You see I can take trial and error game play, which both of these titles employ, so long as I can always see why I have failed, and often saw the failure coming and therefore could actually enjoy it. When things occur and I can learn not just that something happens at a point in the level but how my approach was wrong and what I can try to do next time then I will come back again and again to test new ideas and techniques. Trials excelled at this because it’s based in the physics of the real(ish) world. When I launch the bike into the air it does so with a given predictability, I can see from the trajectory and the weight of the bike whether what I have done is going to work, or result in a spectacular crash. When I have got things wrong I’m ready for that failure, my anticipation actually creates joy in that failure. There’s a crash, potentially explosions, then with a deft click of a button I’m back to moments before ready to try again. I only have to watch as much of that failure as I want to before I step in and reset the world.

Limbo too has a relatively low price for death. Usually you are only set back maybe 30 seconds of play so it would seem I would have no problem with this either. But I do. My death will most of the time have been unseen, or done in such a way that I’m not sure if what I tried was impossible or I just performed it poorly. Should I jump sooner, or later, or not try at all. I can not say, I have to blindly try all these never knowing if what I am doing is even the right way to go. On top of this when I do hit an unwinable position and I see the death animation kicking off, I must sit and wait like a patient child waiting for father to come home to dish out the punishment. I can have no foresight, I’m not dealing with the known physics of a bike hurtling through the air, even given apparent lower gravity, but with platforms of unseen traps and situations I can not be informed from my real world about.
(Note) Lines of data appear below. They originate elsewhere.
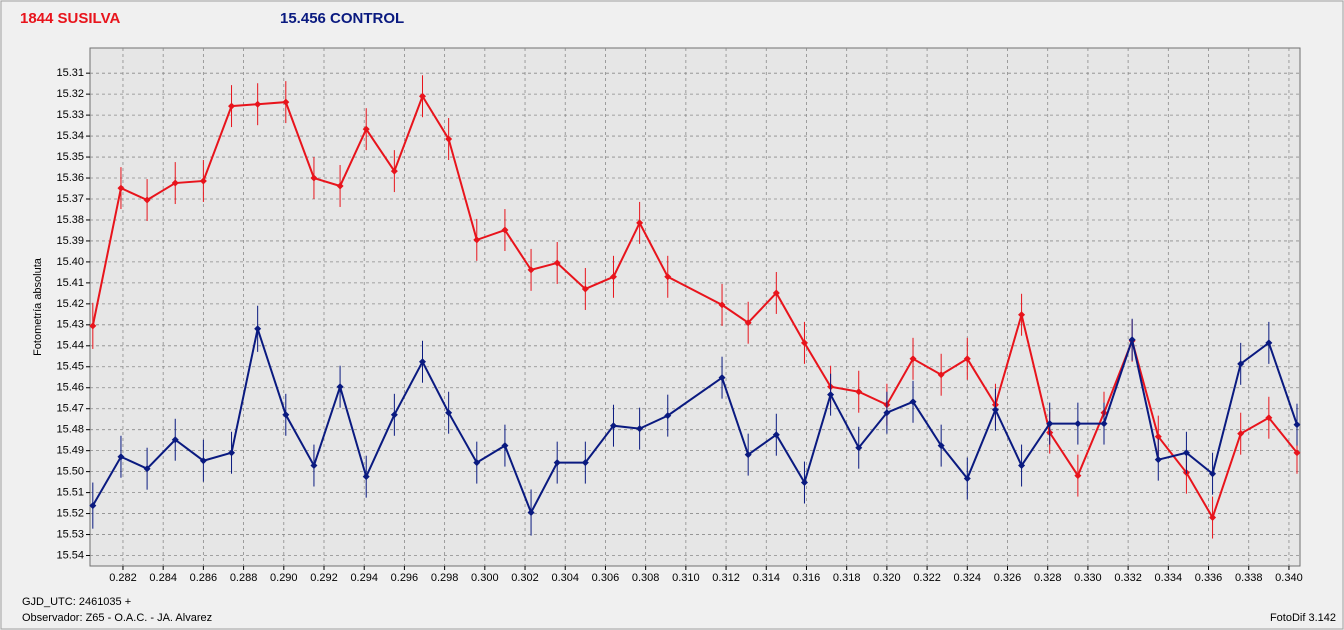  I want to click on x-tick-label: 0.314, so click(766, 578).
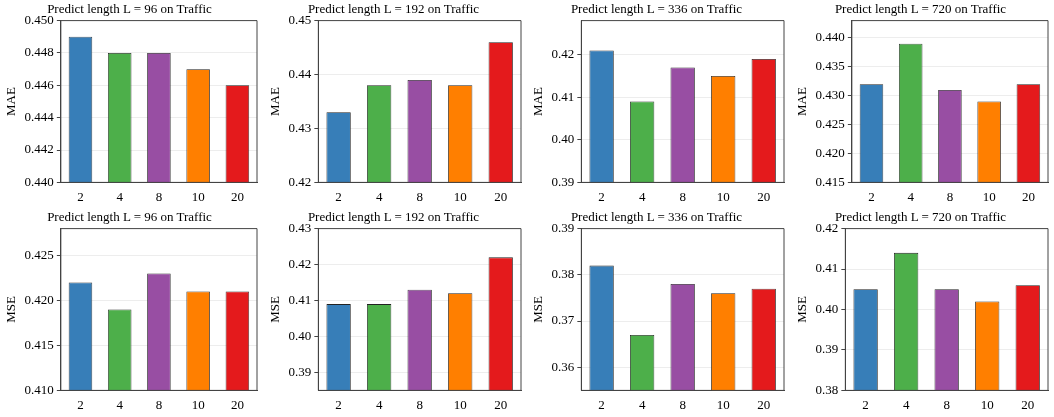  I want to click on chart-title: Predict length L = 96 on Traffic, so click(130, 217).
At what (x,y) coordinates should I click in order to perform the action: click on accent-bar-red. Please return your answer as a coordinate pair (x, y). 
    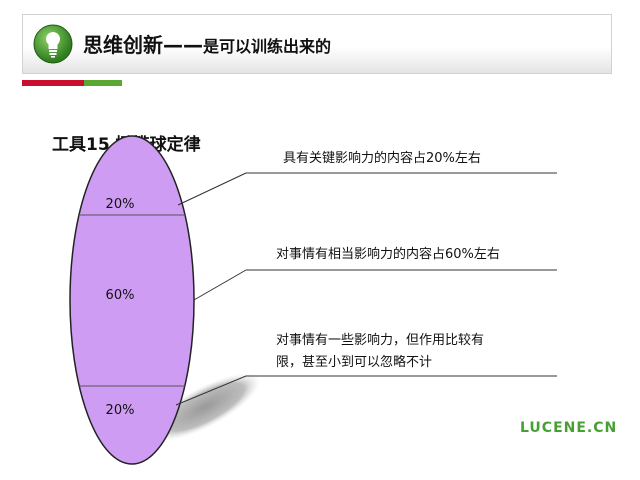
    Looking at the image, I should click on (53, 83).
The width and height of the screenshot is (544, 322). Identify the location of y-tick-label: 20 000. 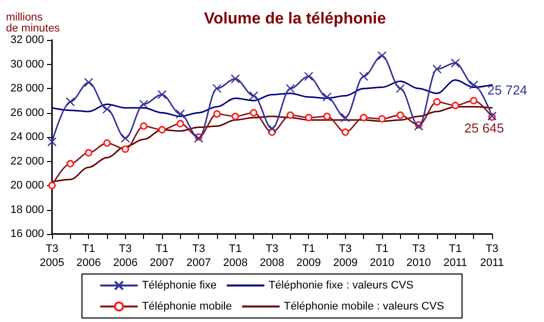
(27, 186).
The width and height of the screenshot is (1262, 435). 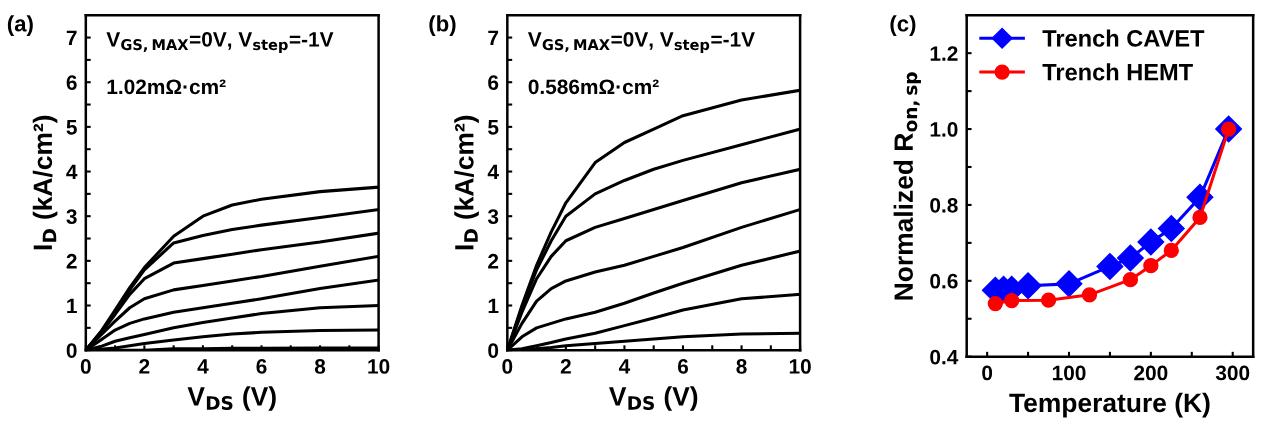 What do you see at coordinates (944, 205) in the screenshot?
I see `y-tick-label: 0.8` at bounding box center [944, 205].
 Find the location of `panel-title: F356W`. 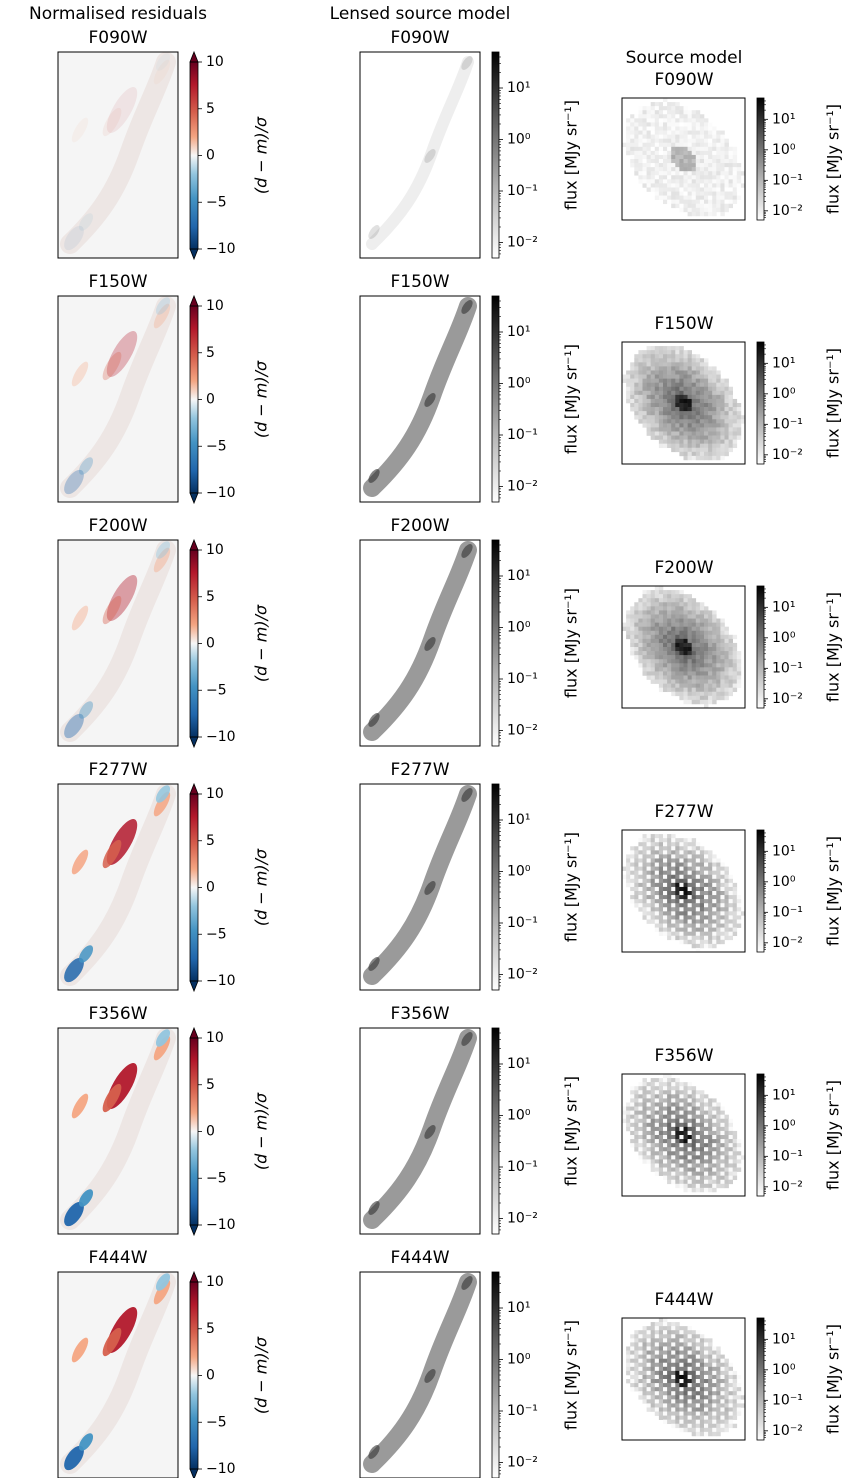

panel-title: F356W is located at coordinates (420, 1014).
I realise this is more to do with my own internal desires for what a game should and should not provide, that many will enjoy the platforming of Limbo, yet be left cold by the hard physics of Trials. Perhaps it is my latent scientific background that links me closer to a more real world puzzler than the artistic narrative of Limbo. Not that I don’t love it’s art style and feel, both of which convinced me to spend my money on it, but there will only be one sequel I would look out for.